◆ **Exercise input**:
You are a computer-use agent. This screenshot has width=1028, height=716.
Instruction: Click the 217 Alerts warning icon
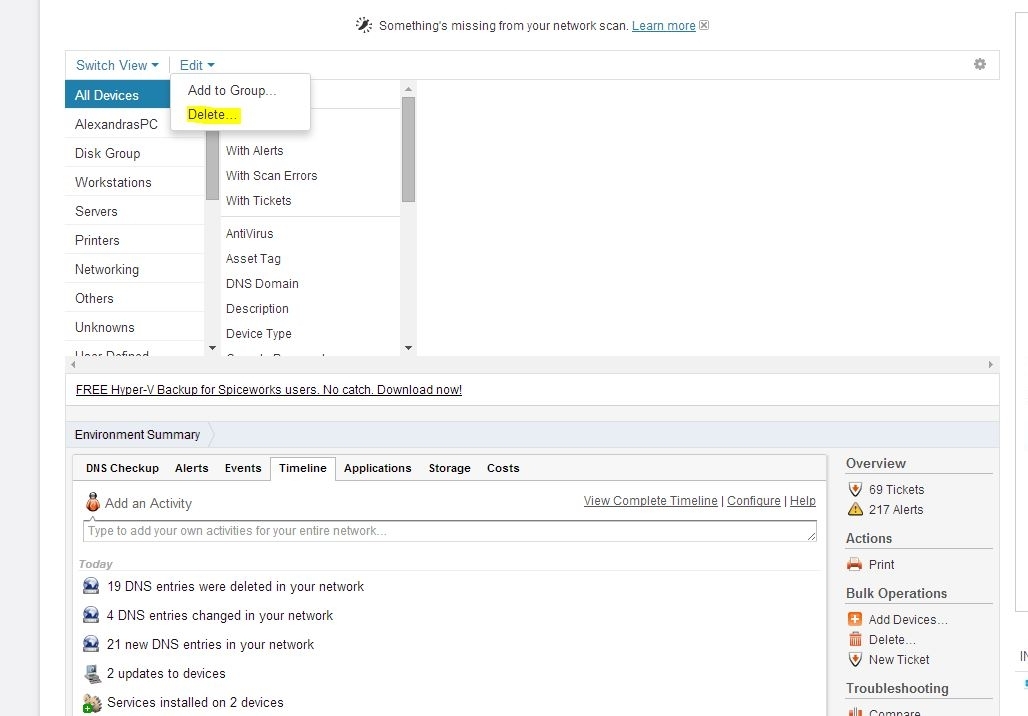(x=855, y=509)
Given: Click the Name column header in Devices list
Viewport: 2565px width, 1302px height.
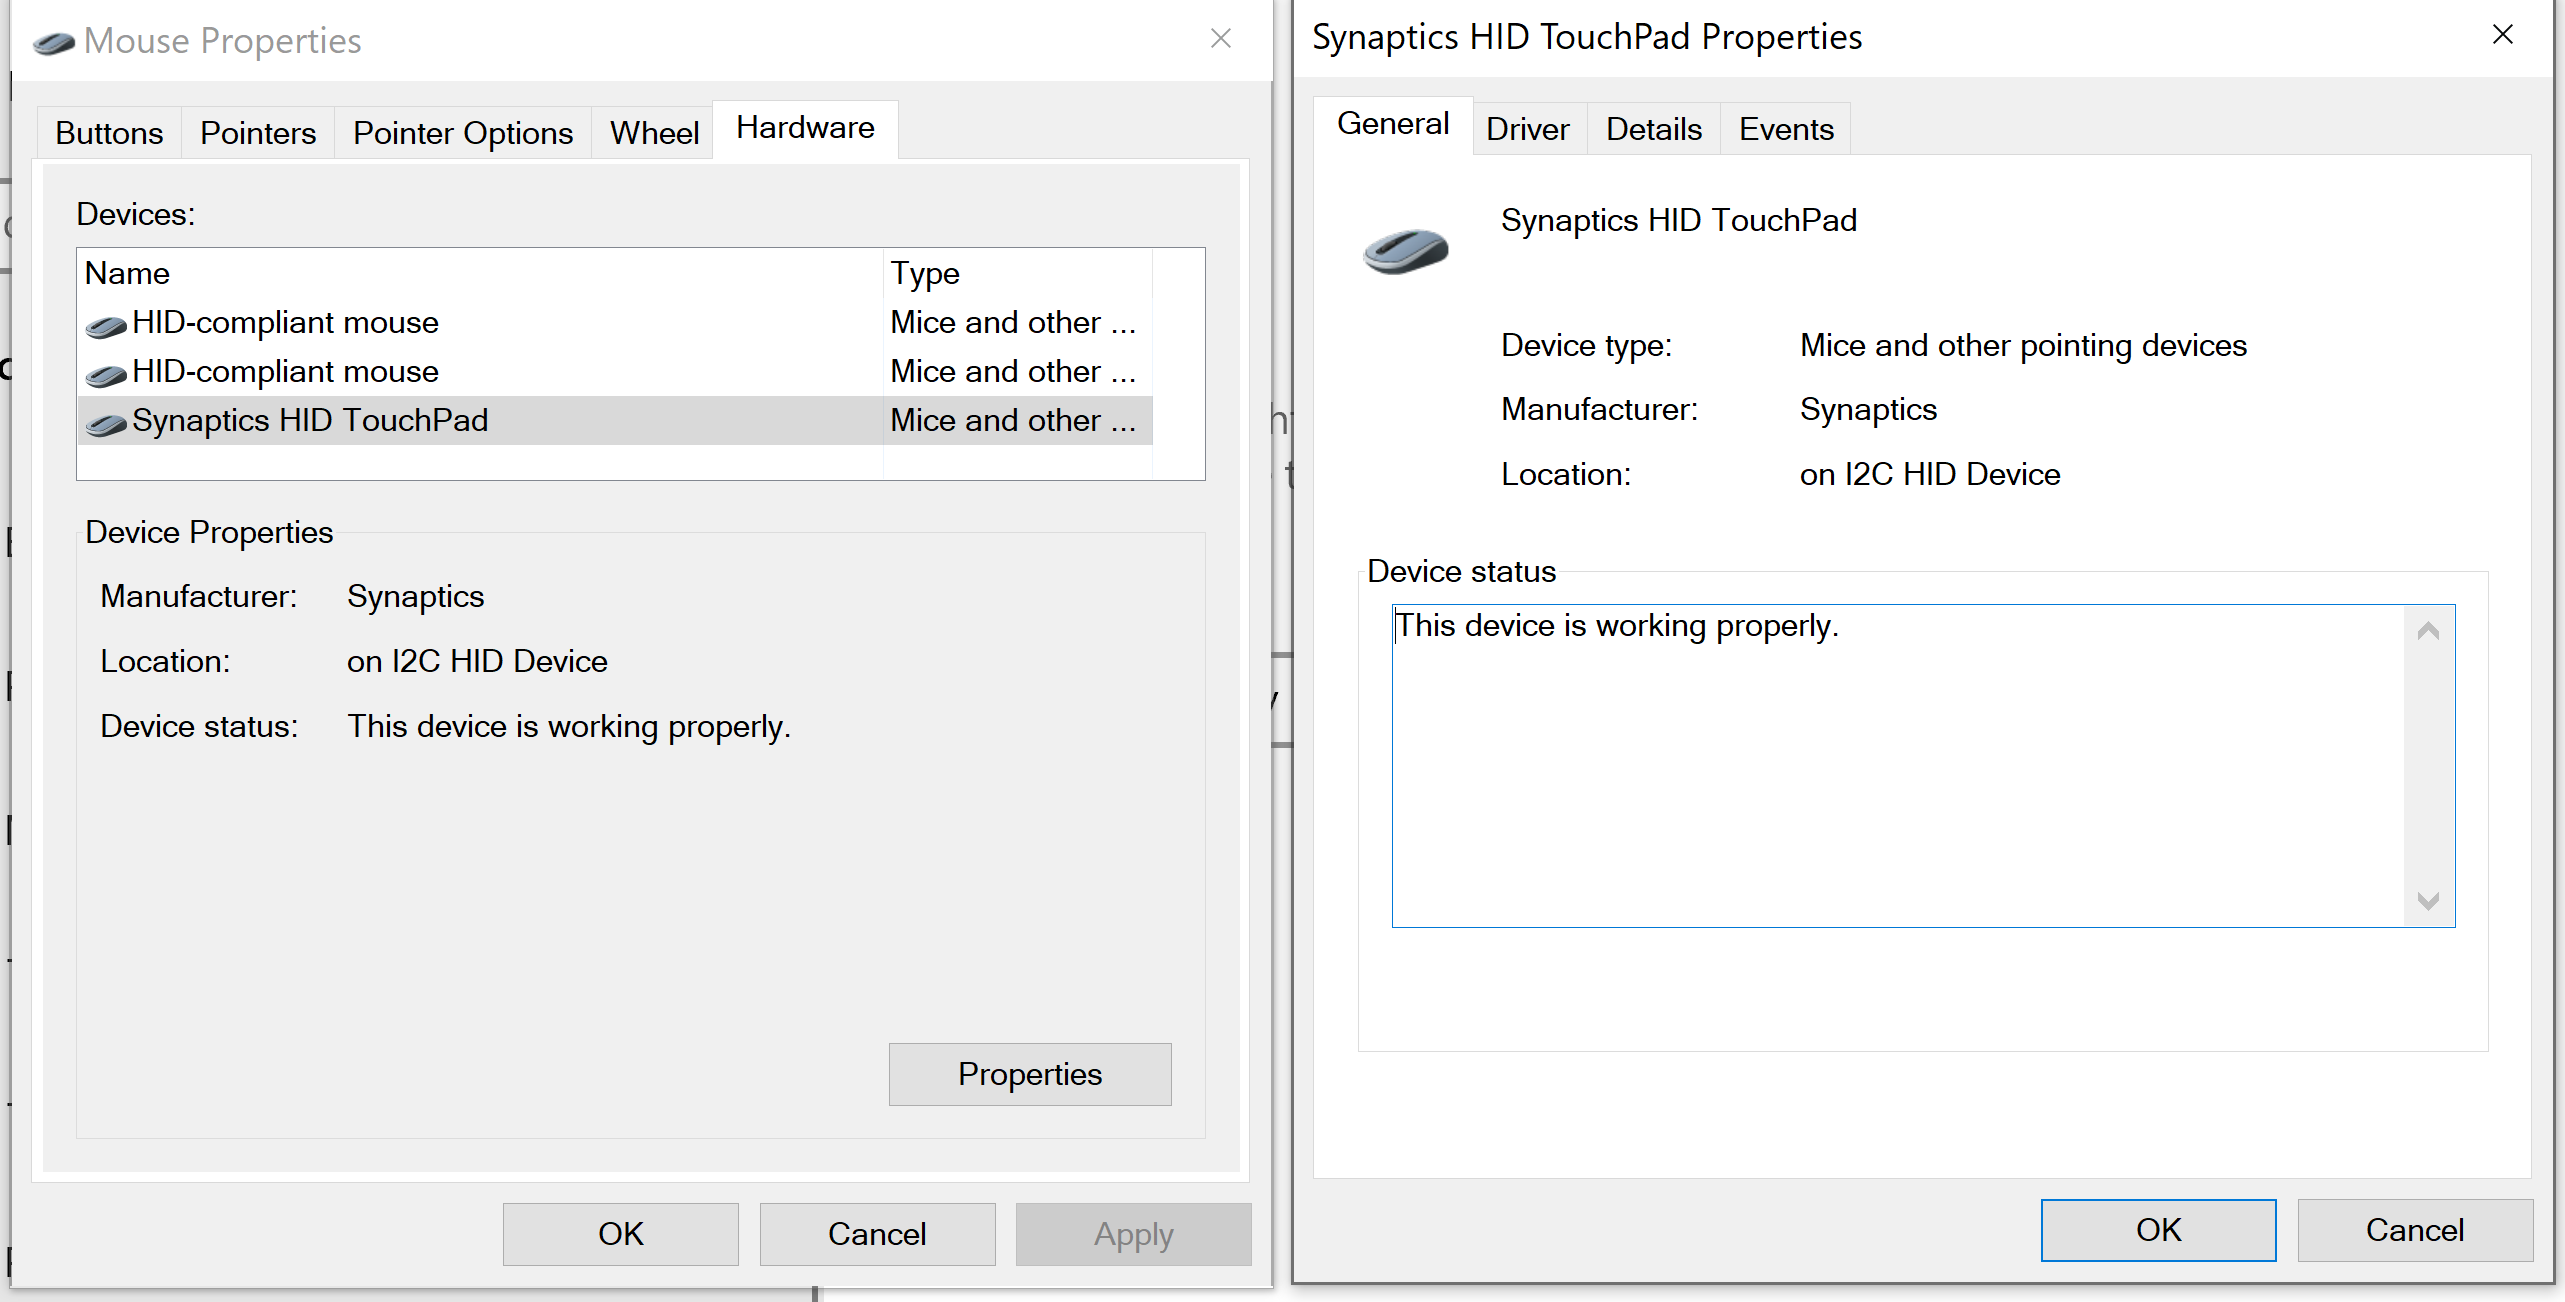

◆ **Problem to work on**:
Repeat the listing above line for line, leaving out the pictures.

◆ **Final answer**:
You are a computer-use agent. This screenshot has width=1028, height=716.
Instruction: Click the 217 Alerts warning icon
(x=855, y=509)
Given: Click the Name column header in Devices list
Viewport: 2565px width, 1302px height.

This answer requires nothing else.